Zet de alinea uit de brontekst die begint met "In deze koloniale samenleving" om in een beknopte opsomming. Behoud daarbij de belangrijkste feiten.

BRONTEKST:
──────────
In deze koloniale samenleving leefden verschillende bevolkingsgroepen. De status van een persoon werd door drie factoren bepaald, namelijk godsdienst, beroep en huidskleur.66 Na de afschaffing van de slavernij, kregen de ex-slaven hun burgenrechten en juridische vrijheid. Maar toch bleven de meeste ex-slaven afhankelijk van hun voormalige shon’s oftewel meesters.67 De meeste ex-slaven sloten een een paga tera (grond betalen) contract met de voormalige meesters en bleven op de plantage werken.68

Contemporaine periode: 1900 - Heden Shell (1915)
──────────
VERZAMELDE GEGEVENS:
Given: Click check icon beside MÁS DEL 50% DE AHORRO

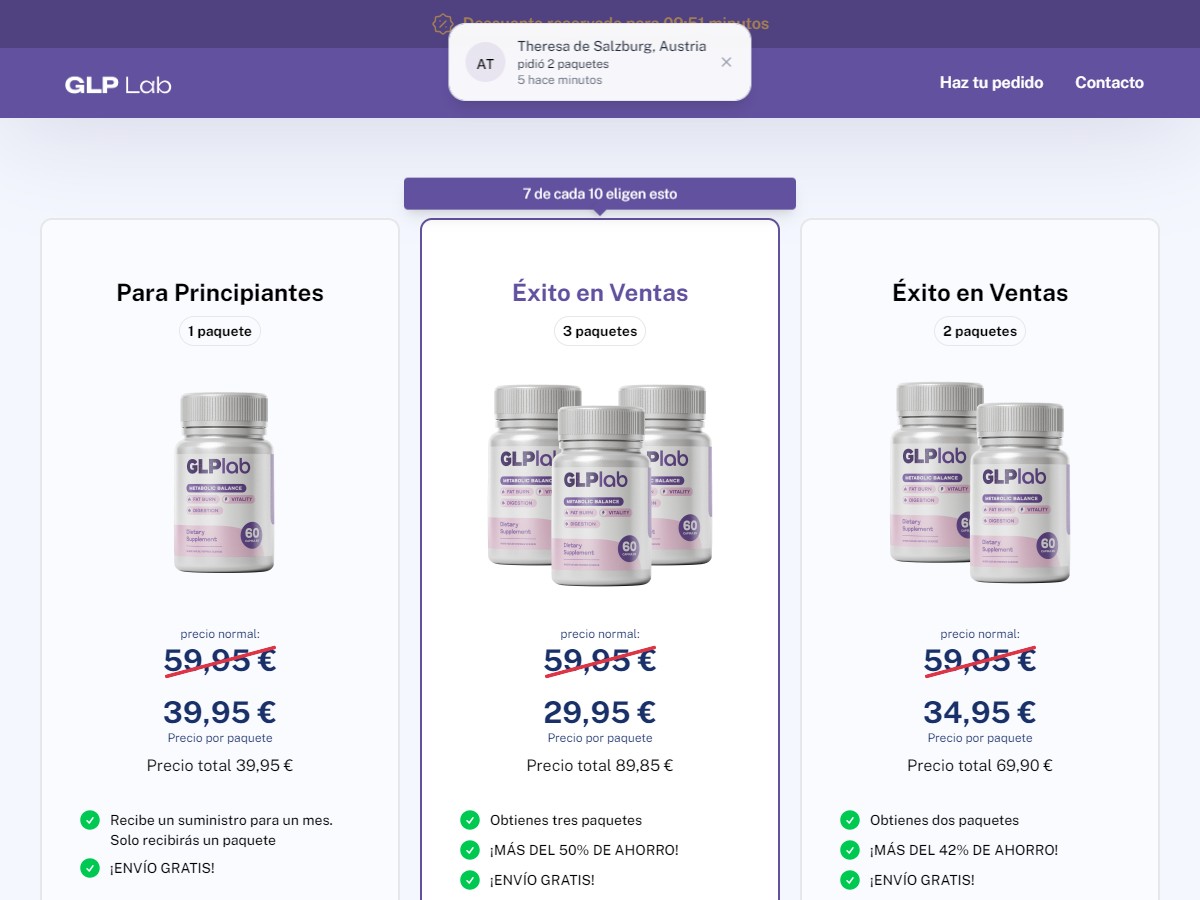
──────────
VOLLEDIGE UITWERKING:
- In de koloniale samenleving leefden verschillende bevolkingsgroepen.
- De status van een persoon werd bepaald door godsdienst, beroep en huidskleur.
- Na de afschaffing van de slavernij kregen de ex-slaven burgerrechten en juridische vrijheid.
- Toch bleven de meeste ex-slaven afhankelijk van hun voormalige meesters (shon's).
- De meesten sloten met die meesters een paga-teracontract ("grond betalen") en bleven op de plantage werken.